1. 12
  1. 5

    This is a cute hack. The topology of the natural numbers creates two problems, though. First, higher security levels have authority to access lower security levels. Second, it’s not possible to privilege-separate two programs under composition if they are at the same security level. Sealer/unsealer pairs, as in E, are a solution to both of these problems, but they require dependent types at a minimum, and their best uses come when they can be created at runtime.

    1. 1

      A demo for the expert system shell I wrote years ago was a proof system that showed that no reverse data flows were possible in a system.

      That was fun.

    2. 1

      The article references some of the wider research on information flow control (IFC). It’s important to note that these systems generally have a few problems if you try to use them in the real world:

      • Humans are, it turns out, really bad at labelling data for security. These systems prevent sensitive data from leaking, but that’s predicated on someone correctly identifying secret data. If you get this wrong, you have no security guarantees: it’s the fundamental axiom from which all of your security proofs are derived.
      • Taint explosion.

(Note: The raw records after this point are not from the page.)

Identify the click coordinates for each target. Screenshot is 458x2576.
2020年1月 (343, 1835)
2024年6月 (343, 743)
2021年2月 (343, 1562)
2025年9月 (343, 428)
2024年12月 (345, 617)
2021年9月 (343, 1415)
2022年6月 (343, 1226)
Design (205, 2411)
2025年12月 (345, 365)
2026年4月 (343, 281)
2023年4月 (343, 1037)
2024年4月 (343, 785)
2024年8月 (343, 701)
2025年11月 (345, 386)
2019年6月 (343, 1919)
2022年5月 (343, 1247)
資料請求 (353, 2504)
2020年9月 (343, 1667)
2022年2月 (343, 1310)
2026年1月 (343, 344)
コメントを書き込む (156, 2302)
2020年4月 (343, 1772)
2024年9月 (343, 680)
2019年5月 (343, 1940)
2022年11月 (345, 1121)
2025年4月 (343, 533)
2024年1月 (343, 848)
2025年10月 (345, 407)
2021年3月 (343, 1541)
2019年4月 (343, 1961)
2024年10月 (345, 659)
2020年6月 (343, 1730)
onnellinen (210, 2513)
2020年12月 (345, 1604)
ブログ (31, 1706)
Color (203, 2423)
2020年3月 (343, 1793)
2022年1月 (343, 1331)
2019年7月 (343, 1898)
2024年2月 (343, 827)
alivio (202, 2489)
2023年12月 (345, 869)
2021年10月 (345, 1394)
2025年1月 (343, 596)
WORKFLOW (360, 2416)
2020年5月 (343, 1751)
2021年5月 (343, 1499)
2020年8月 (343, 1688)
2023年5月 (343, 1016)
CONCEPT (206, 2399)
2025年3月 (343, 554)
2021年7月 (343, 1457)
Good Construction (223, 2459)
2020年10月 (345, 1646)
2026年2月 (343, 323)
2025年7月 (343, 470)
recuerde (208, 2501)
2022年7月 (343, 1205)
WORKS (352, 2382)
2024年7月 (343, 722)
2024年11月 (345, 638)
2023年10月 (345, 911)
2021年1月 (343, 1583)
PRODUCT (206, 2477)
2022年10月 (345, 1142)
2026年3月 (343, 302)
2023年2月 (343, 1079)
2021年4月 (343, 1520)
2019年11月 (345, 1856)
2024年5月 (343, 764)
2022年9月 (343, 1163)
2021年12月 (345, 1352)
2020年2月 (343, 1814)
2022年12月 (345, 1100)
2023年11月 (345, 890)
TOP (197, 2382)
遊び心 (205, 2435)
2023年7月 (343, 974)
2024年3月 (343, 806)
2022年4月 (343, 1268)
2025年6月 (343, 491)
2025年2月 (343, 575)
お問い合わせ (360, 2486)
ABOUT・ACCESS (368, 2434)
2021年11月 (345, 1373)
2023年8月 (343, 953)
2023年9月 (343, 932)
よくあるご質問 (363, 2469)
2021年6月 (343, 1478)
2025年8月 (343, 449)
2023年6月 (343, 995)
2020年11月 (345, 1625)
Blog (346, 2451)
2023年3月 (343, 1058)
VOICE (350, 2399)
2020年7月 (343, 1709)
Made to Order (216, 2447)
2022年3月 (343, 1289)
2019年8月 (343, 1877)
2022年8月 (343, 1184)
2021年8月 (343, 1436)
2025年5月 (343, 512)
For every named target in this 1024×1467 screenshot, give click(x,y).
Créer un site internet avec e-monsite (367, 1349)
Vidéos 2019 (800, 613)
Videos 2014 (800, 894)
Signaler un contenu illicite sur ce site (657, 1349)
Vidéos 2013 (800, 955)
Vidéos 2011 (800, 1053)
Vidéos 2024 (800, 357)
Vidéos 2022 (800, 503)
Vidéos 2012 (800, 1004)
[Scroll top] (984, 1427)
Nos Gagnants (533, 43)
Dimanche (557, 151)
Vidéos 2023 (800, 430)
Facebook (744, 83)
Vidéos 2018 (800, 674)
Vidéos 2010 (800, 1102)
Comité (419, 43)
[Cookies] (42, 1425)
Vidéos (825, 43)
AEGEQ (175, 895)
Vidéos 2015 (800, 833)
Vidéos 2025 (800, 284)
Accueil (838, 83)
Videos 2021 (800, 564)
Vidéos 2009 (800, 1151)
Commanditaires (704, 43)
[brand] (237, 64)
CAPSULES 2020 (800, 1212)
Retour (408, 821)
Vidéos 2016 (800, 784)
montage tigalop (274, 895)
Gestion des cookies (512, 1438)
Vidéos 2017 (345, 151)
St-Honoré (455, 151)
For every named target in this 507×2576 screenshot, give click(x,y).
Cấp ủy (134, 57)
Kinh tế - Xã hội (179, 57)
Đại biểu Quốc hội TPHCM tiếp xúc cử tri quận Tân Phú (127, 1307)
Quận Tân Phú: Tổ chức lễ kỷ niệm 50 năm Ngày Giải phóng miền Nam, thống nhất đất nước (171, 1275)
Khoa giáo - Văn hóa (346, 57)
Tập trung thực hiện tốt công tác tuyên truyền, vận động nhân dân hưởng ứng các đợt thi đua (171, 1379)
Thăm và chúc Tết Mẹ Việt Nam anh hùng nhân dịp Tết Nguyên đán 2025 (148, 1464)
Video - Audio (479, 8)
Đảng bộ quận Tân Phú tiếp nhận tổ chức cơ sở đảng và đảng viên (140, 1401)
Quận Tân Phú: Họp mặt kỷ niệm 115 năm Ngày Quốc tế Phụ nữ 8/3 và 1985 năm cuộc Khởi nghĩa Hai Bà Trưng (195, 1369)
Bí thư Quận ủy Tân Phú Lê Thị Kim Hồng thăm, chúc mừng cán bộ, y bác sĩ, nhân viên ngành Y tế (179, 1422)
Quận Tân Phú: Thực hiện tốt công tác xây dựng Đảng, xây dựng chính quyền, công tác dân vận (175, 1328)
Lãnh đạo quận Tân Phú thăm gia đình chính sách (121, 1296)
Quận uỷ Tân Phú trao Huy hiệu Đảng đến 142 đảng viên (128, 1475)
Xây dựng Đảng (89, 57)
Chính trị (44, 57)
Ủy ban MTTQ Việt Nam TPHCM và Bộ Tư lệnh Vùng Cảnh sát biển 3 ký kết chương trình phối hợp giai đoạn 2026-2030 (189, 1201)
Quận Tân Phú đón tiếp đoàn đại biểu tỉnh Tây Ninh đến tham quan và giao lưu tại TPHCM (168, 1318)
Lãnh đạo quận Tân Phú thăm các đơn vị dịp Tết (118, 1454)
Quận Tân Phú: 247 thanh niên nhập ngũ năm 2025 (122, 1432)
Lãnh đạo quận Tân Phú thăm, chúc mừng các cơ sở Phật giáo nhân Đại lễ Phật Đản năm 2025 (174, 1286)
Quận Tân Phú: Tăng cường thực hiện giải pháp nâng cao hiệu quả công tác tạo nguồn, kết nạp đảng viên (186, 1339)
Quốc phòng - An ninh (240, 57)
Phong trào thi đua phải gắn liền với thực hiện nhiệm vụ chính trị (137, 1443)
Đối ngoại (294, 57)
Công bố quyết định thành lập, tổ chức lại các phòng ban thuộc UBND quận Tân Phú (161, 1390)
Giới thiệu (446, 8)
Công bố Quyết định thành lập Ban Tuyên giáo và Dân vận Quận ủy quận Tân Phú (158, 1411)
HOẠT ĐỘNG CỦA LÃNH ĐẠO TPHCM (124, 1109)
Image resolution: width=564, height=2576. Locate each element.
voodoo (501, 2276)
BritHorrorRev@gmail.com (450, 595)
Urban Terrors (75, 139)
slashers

Any value derived from a secret value is tainted and so you very quickly end up in a situation where everything needs to be tainted and now you’re back in the same world you are without IFC: assume everything is secret and try not to leak it.
      • Declassification is hard. IFC systems generally require explicit declassification. In some cases it’s obvious that these are in the right place: e.g. encrypt(secret, key) should return something non-secret, even though it’s derived from two secret values (the plaintext and the key), but is that actually a valid assumption? It depends on whether your crypto algorithm was correctly implemented and that’s much harder to statically prove (see: EverCrypt). For any other situation, it’s much harder to reason about whether you should declassify.
      • Indirect leakage is difficult to quantify. Branching on a boolean may leak data via side channels, branching on a compare of an integer will probably leak less. You can be conservative in your taint tracking and make taint explosion much worse (every instruction following a branch on a secret is tainted) or you can be conservative and move side channels out of your threat model. Neither is great.